Hélène Bonhomme (2) par Valérie de Minvielle

 Colloque du 14 octobre 2017


Hélène Bonhomme raconte son histoire, ou comment, dans les débuts de sa vie-tsunami de mère, elle est devenue celle qu’elle ne voulait pas devenir : « j’avais la vie que je voulais avoir, mais je n’arrivais pas à l’aimer ». Elle raconte comment l’intense solitude qu’elle a vécue à ce moment-là, persuadée que quelque chose n’allait pas chez elle, l’a forcée à se redresser, et notamment à publier ses billets qui, aujourd’hui, sont attendus par une audience conséquente.

Elle nous présente les raisons de l’épuisement dont tant de femmes souffrent aujourd’hui en devenant mères.
La contraception: le fait de pouvoir choisir d’avoir des enfants suscite une forte pression : « tu l’as voulu, tu dois le réussir ! »
La comparaison » : les mises en scène des familles de nos proches sur les réseaux sociaux nous renvoient une image dévalorisante « il n’y a que chez moi que ça se passe mal ».
Les tiraillements entre les modèles des générations précédentes : Nous avons le modèle de nos grand-mères, pour qui l’épanouissement ne pouvait se faire que dans leur foyer auprès de mari et enfants, puis le modèle de nos mères, qui souvent ont cherché l’épanouissement hors de leur foyer, dans leur vie professionnelle. Aujourd’hui, nous voulons nous épanouir des deux façons !
Le perfectionnisme : c’est une quête jamais atteinte, et qui donne plus d’importance au résultat qu’aux relations. Donc source de conflits sans fin.

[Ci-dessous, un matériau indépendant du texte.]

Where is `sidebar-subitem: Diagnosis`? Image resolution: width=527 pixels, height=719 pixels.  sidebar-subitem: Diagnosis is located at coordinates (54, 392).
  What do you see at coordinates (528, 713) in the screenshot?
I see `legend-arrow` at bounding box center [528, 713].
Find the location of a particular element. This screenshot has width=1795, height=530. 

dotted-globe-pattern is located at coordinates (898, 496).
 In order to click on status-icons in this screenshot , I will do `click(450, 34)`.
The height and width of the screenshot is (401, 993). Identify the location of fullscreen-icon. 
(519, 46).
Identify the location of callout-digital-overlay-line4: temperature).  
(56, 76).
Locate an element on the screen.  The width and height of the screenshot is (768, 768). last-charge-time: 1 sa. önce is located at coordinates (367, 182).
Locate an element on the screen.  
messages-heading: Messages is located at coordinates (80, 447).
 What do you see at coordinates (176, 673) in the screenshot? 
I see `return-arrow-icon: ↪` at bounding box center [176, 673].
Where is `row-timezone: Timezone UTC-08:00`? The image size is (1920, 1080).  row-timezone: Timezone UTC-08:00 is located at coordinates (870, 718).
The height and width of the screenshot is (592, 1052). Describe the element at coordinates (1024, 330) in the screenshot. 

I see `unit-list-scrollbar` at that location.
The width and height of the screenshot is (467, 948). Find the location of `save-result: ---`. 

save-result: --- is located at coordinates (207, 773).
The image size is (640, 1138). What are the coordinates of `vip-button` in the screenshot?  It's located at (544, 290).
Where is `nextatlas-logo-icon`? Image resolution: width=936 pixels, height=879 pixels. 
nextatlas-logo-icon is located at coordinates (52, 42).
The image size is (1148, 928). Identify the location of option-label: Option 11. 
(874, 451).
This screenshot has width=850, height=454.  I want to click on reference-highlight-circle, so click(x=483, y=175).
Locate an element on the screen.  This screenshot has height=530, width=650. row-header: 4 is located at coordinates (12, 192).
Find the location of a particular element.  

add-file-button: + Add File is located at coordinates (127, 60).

Le féminisme dont nous héritons nous fait croire que la liberté, c’est l’argent, donc le travail rémunéré. On ne veut plus être dépendantes de nos maris, mais l’indépendance n’a pas non plus réussi à celles qui se sont réalisées en-dehors de chez elles.
Une étude menée par l’association « Make mothers matter » sur « ce que veulent vraiment les femmes » a montré que ce que la majorité des femmes recherche, c’est la RECONNAISSANCE.

Hélène Bonhomme nous propose une troisième voie : l’interdépendance. Je dépends de toi pour quelque chose, tu dépends de moi pour autre chose. L’interdépendance entre mari et femme, l’interdépendance entre les femmes et la société, entre le foyer et le travail, entre les différentes saisons de nos vies.
Comment trouver une façon de les faire se nourrir mutuellement ?
Car oui, nous avons à réinventer le féminisme. En repensant la notion de liberté et de choix sans plus nous placer en victimes, et en nous sentant plus libres d’oser être qui nous sommes.